Dans la terrible jungle
de Caroline Capelle, Ombline Ley
Acid








Un monde inconnu

Sur le grand domaine arboré de L’Institut médico-éducatif la Pépinière, dans le Nord-Pas-de-Calais, une dizaine d’adolescents, insoumis, francs et spontanés se prêtent au jeu de la mise en scène et du cinéma. Terrain d’expérimentations musicales, poétiques, amoureuses et philosophiques, le centre prend alors un caractère d’exutoire, devenant lieu de confidences et également révélateur d’un tiraillement perpétuel entre deux mondes : l’extra-ordinaire et la quête de la normalité… Pour leur premier long métrage, Caroline Capelle et Ombline Ley, diplômées des Arts Décoratifs de Paris, n’ont pas choisi la facilité et s’aventuraient sur un sentier peu balisé. Il faut dire que les films ayant abordé le thème du handicap mental ont été très inégaux. Si les cinéphiles ont en mémoire le magistral Miracle en Alabama d’Arthur Penn ou le poignant documentaire Elle s’appelle Sabine de Sandrine Bonnaire, que dire des redoutables Rain Man de Barry Levinson et Le Huitième jour de Jaco Van Dormael ? Mais comme le soulignent les cinéastes Philippe Fernandez et Jean-Louis Gonnet dans la plaquette de présentation du film, Dans la terrible jungle est moins une œuvre sur des adolescents handicapés qu’un film tourné avec eux. Les deux auteures ont passé un certain temps en observation dans cet institut, Caroline Capelle souhaitant aborder le thème de l’adolescence et Ombline Ley celui de territoires fermés et autarciques. Face à la curiosité de ces jeunes, elles ont imaginé des micro-fictions à partir de leurs propres personnalités et de leurs rêves.

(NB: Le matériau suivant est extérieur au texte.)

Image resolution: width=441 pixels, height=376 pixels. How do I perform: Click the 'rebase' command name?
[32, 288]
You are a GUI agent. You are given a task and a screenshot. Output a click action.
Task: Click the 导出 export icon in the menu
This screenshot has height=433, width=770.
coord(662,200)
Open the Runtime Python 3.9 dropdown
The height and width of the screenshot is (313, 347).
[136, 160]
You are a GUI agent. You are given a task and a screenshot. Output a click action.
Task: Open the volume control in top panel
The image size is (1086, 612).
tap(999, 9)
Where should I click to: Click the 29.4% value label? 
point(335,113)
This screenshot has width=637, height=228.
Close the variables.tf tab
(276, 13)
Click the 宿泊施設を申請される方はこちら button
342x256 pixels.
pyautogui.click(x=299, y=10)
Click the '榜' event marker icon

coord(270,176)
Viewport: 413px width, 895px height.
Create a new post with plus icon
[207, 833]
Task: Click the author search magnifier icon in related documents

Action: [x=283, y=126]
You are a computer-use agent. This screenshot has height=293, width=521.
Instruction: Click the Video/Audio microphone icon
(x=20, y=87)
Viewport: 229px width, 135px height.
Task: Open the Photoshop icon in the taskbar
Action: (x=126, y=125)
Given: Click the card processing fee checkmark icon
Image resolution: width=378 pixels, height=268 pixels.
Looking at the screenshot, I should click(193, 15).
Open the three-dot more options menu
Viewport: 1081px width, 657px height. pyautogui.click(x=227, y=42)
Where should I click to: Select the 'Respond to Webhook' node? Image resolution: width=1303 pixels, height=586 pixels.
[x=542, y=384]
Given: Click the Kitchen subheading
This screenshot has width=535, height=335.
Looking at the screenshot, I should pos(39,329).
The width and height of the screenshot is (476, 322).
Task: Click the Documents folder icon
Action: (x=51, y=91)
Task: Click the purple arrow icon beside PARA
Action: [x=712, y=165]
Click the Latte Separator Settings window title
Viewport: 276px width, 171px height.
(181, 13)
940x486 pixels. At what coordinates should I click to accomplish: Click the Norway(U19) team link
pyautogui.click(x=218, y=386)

Valentin et son questionnement amoureux, Alexis et ses déguisements, Ophélie en apprentie musicienne et les autres membres du centre sont ainsi devenus leurs propres interprètes, avec ce mélange de décalage fictionnel et de réalisme qui est la marque des nombreux « documenteurs ». Et même si le métrage regorge d’informations sur la pédagogie déployée à la Pépinière, le film ne saurait être perçu comme un simple objet didactique : on n’y trouvera d’ailleurs ni voix off (même si le facétieux Médéric est parfois narrateur), ni carton explicatif, ni interview frontale des jeunes ou animateurs. Les réalisatrices sont ainsi plus proches de la démarche épurée d’un Frederick Wiseman ou de la fantaisie artistique d’Olivier Babinet dans Swagger que du reportage démonstratif, échappant au côté édifiant de certains documentaires (Sur le chemin de l’école). « Les mises en scène, ou plutôt les glissements progressifs du réel, s’installent dans la trame du film à mesure que nous découvrions les personnages et leurs mondes parallèles », ont précisé les réalisatrices, qui se tiennent toujours à bonne distance avec leur caméra, comme l’atteste la bouleversante séquence dans laquelle le jeune Gaël est pris (ou joue le fait d’être pris) d’une crise d’angoisse dans un cours de jardinage. Le pari de Caroline Capelle et Ombline Ley est donc amplement gagné et Dans la terrible jungle est un petit bijou de cinéma et d’humanité.

Gérard Crespo



 

 


1h21 - France - Documentaire - Scénario : Caroline CAPELLE, Ombline LEY - Production : MACALUBE FILMS - Distributeur : LES ACACIAS.